Scrittori: è morto Vassilis Alexakis, ‘il ragazzo greco’ che aveva scelto la Francia

Atene, 12 gen. – (Adnkronos) – Lo scrittore franco-greco Vassilis Alexakis, autore bilingue francese e greco che nella sua opera narrativa e poetica ha coniugato biografia e interrogativi esistenziali, è morto ieri ad Atene all’età di 77 anni. L’annuncio della scomparsa è stato dato dal suo editore greco Metaixmio.
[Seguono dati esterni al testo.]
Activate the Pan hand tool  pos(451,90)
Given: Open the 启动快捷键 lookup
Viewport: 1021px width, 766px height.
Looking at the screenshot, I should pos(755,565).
Nato ad Atene il 25 dicembre 1943, agli inizi degli anni ’60 Alexakis si trasferì in Francia per studiare alla Scuola superiore di giornalismo di Lilla. Rientrato ad Atene, dopo pochi mesi arrivarono al potere in Grecia i colonnelli, trasformando il paese dal 1967 in una dittatura. Nel 1968, per sfuggire alla repressione, Alexakis lasciò la patria e si stabilì a Parigi, lavorando per i giornali “La Croix” e “Le Monde”. Da allora la sua opera è impregnata da entrambe le culture, perché secondo lui “la scelta tra due lingue, due paesi, non è tanto una questione di sapere dove vivere ma piuttosto sapere dove morire”.
Con il romanzo “La lingua materna” (Fayard, 1995; pubblicato in Italia da Crocetti editore, 2001) Alexakis ha vinto il Prix Médicis: lo scrittore si interroga sul senso della vita, sul passare del tempo, sul rapporto con coloro che non vediamo più o che ci hanno lasciato. Con D.C.” (Stock, 2007; pubblicato in Italia da Crocetti editore, 2010) ha vinto il Grand Prix del romanzo dell’Académie Française: è una sorta di inchiesta sul mondo contraddittorio e misterioso delle comunista monastiche del Monte Athos e sulle sue complesse relazioni con lo stato e la società greca. Il suo romanzo più recente è “Il ragazzo greco” (Stock, 2012; pubblicato in Italia da Gremese editore, 2013): l’argomento è il romanzo stesso, una storia di viavai tra due giardini, quello dell’infanzia nel quartiere di Callithea ad Atene e quello del Jardin du Luxembourg a Parigi.